Paradoxically, content that resists over-optimization for AI may be exactly what lands with humans in the AI era.
A practical adoption path
Step 1: Inventory your data assets
- What survey data exists?
- Customer interview recordings and notes?
- Are sales and support logs actually being used?
- What proprietary metrics do you have?
Just surfacing the inventory tells you which assets are usable for differentiation.
Step 2: Build the collection machinery
- Run recurring surveys (monthly, quarterly)
- Make churn and renewal interviews a habit
- Build a mechanism for sales/CS field observations to be recorded
See How to collect VoC for ways to combine multiple methods.
Step 3: Interpret through your own lens
- Do not just compare to industry average — say what you see
- Lead with "Our customers…" "In our research…"

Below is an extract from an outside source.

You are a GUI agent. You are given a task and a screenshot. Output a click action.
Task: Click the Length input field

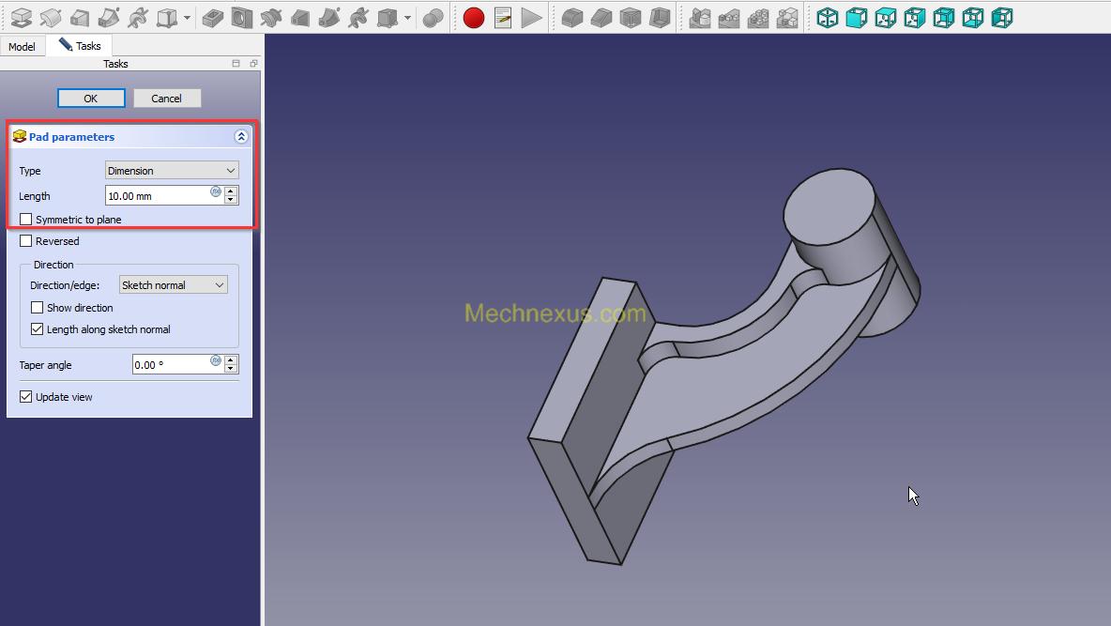pyautogui.click(x=157, y=196)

- Be honest about failures and unease
Step 4: Publish
- Blog posts, white papers, research reports
- Embed "our internal research" into sales decks and landing pages
- Build a press presence as "the company with proprietary data"
Step 5: Loop it
- Re-collect signal from customers who responded to the publication
- Feed into the next survey or interview round
- Thicken the data asset over time
Where Repoan fits
Repoan is positioned as infrastructure for collecting first-party data in the AI era:
- AI-generated questions — balancing quality and speed of collection
- AI analysis of open-text — surfacing your own viewpoint from raw responses
- Continuous-survey dashboards — building a time-series data asset
- Brand-preserving delivery — protecting the quality of the direct channel
- Free export — full control over your own data
"Use AI to collect and analyze data AI cannot hand to your competitor" — that is Repoan's consistent design stance.
Summary
Marketing differentiation in the LLM era:
- Volume of AI-generated content is not a differentiator
- Three surviving axes: information AI cannot reach, experience only you have, direct customer dialogue
- First-party data × your viewpoint × direct dialogue = structural advantage
- Short-term AI optimization and long-term differentiation trade off
An era in which AI can do everything is also an era in which "what AI cannot do" becomes more valuable. The axis of marketing differentiation has shifted from content volume to data assets, experience, and relationships only you have.